Data to examine:
▬▬▬▬▬▬▬▬▬▬

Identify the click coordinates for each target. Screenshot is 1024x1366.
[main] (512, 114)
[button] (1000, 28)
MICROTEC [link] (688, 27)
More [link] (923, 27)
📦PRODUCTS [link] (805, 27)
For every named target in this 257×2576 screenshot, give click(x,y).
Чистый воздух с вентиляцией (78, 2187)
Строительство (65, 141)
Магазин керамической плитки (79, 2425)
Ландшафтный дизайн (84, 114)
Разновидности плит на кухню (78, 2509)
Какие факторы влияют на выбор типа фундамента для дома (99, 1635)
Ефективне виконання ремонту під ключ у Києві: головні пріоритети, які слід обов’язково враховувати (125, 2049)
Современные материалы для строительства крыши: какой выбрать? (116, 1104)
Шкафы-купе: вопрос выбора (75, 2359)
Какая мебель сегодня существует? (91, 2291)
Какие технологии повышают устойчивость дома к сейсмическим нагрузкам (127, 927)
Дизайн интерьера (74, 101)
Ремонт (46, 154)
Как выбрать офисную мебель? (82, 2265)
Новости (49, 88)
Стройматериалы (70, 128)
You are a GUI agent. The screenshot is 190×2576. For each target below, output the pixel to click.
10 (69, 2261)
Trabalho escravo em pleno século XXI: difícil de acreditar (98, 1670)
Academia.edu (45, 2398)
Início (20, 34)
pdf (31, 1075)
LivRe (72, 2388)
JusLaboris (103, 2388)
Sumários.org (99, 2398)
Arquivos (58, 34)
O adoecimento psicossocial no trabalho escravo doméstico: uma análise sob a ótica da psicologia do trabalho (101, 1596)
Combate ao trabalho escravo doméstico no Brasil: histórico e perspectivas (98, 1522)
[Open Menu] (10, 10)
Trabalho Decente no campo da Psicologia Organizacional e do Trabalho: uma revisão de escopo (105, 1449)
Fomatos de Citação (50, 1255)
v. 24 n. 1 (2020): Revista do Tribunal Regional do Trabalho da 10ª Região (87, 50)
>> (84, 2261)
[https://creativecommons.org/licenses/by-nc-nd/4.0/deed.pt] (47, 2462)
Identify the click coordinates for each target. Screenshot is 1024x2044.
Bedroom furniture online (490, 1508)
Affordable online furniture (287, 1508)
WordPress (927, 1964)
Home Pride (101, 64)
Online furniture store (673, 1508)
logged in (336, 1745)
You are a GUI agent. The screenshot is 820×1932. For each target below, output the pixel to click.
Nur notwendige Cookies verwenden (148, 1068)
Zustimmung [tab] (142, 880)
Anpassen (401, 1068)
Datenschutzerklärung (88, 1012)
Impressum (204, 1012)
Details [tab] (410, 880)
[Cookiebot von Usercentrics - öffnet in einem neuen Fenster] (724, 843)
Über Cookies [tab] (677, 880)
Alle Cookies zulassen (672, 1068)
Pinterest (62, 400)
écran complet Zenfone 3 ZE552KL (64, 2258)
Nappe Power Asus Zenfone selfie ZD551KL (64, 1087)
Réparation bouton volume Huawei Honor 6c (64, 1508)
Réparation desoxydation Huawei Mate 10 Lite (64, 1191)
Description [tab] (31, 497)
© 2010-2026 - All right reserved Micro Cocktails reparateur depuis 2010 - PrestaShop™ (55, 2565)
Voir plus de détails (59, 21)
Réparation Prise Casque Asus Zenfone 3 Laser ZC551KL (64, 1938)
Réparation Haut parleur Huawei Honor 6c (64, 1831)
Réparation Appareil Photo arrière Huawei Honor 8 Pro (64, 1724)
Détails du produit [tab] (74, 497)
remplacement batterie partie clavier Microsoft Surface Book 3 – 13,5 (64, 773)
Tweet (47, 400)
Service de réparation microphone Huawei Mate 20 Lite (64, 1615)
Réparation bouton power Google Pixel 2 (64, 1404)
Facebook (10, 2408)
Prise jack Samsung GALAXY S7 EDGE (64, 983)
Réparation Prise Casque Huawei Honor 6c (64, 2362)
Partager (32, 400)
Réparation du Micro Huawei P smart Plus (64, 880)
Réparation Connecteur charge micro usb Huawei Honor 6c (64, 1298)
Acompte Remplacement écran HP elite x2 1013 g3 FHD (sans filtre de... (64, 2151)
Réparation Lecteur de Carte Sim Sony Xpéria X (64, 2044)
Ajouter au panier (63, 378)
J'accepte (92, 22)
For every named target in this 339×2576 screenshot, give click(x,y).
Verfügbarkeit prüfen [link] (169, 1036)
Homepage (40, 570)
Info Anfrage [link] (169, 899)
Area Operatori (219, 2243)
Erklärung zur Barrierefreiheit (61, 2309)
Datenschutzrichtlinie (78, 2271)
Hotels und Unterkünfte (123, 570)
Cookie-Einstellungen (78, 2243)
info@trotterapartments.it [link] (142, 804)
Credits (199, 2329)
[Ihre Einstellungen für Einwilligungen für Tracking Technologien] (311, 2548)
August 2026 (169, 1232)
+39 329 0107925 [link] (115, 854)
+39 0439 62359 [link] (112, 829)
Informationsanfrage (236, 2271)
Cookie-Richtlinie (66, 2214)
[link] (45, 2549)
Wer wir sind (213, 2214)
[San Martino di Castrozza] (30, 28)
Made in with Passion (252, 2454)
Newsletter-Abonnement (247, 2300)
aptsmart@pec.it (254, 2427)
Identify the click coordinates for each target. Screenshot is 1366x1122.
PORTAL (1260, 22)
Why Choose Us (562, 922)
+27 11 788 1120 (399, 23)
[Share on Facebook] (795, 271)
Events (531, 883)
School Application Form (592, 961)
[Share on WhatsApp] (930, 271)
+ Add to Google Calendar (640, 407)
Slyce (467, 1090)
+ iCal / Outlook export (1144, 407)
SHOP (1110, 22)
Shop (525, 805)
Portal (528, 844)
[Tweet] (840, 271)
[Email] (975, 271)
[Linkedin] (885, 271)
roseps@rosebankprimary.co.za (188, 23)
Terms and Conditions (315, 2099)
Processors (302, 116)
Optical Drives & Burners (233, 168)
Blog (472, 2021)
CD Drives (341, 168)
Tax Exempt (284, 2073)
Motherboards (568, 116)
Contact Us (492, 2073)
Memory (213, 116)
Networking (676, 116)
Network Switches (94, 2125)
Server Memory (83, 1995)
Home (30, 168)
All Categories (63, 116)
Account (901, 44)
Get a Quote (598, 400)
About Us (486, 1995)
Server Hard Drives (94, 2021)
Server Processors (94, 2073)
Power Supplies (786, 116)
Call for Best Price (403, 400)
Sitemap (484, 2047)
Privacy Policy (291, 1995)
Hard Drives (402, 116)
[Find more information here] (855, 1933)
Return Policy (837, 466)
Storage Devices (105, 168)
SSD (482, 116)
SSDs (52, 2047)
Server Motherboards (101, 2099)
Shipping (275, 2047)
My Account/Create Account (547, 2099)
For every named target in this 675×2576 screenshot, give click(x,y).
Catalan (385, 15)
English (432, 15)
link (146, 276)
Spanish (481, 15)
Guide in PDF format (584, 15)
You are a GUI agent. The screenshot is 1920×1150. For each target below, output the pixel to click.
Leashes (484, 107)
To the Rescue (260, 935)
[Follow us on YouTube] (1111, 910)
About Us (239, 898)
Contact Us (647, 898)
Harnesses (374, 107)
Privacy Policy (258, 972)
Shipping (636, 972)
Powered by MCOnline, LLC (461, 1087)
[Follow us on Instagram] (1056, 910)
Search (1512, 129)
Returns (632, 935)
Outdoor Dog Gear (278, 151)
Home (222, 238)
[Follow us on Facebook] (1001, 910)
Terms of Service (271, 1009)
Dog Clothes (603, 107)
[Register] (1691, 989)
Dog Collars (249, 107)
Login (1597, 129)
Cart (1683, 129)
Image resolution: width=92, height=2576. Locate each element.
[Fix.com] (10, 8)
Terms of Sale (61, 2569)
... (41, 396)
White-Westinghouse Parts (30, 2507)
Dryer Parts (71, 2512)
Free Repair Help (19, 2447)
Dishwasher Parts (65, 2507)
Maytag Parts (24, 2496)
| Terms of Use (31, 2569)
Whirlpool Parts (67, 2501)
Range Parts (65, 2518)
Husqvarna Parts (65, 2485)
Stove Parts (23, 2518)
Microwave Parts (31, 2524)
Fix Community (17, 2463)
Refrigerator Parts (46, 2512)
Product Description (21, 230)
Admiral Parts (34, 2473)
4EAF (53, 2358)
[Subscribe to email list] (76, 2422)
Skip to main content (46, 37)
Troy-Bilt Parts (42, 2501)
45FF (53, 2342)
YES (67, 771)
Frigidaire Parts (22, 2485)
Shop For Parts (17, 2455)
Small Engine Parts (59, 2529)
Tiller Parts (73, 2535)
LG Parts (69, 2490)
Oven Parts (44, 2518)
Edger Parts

▬▬▬▬▬▬▬▬▬▬

To do: Begin with the line that has "Anpassen (401, 1068)" in the listing above and end after the line that has "Réparation desoxydation Huawei"; output those lines exactly.

Answer box:
Anpassen (401, 1068)
Datenschutzerklärung (88, 1012)
Impressum (204, 1012)
Details [tab] (410, 880)
[Cookiebot von Usercentrics - öffnet in einem neuen Fenster] (724, 843)
Über Cookies [tab] (677, 880)
Alle Cookies zulassen (672, 1068)
Pinterest (62, 400)
écran complet Zenfone 3 ZE552KL (64, 2258)
Nappe Power Asus Zenfone selfie ZD551KL (64, 1087)
Réparation bouton volume Huawei Honor 6c (64, 1508)
Réparation desoxydation Huawei Mate 10 Lite (64, 1191)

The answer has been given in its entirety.